▶ **YOUR INSTRUCTIONS**
The result should be the full listing copied exactly, with no pictures in it.

▶ **GIVEN INFORMATION**

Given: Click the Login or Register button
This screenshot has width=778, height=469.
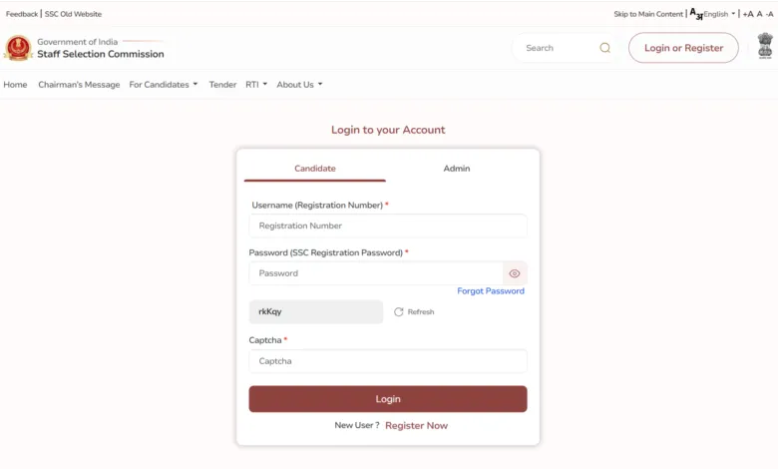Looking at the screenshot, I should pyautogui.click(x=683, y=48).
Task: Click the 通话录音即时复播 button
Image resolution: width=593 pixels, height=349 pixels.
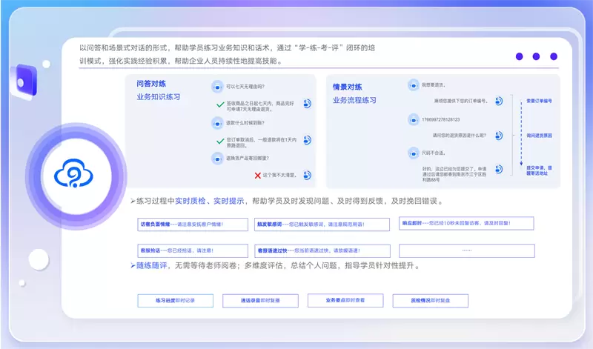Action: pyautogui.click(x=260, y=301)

▶ **OUTPUT OF THE TASK**
Given: Click the Login or Register button
This screenshot has width=778, height=469.
Looking at the screenshot, I should pyautogui.click(x=683, y=48).
Task: Click the 通话录音即时复播 button
Image resolution: width=593 pixels, height=349 pixels.
Action: pyautogui.click(x=260, y=301)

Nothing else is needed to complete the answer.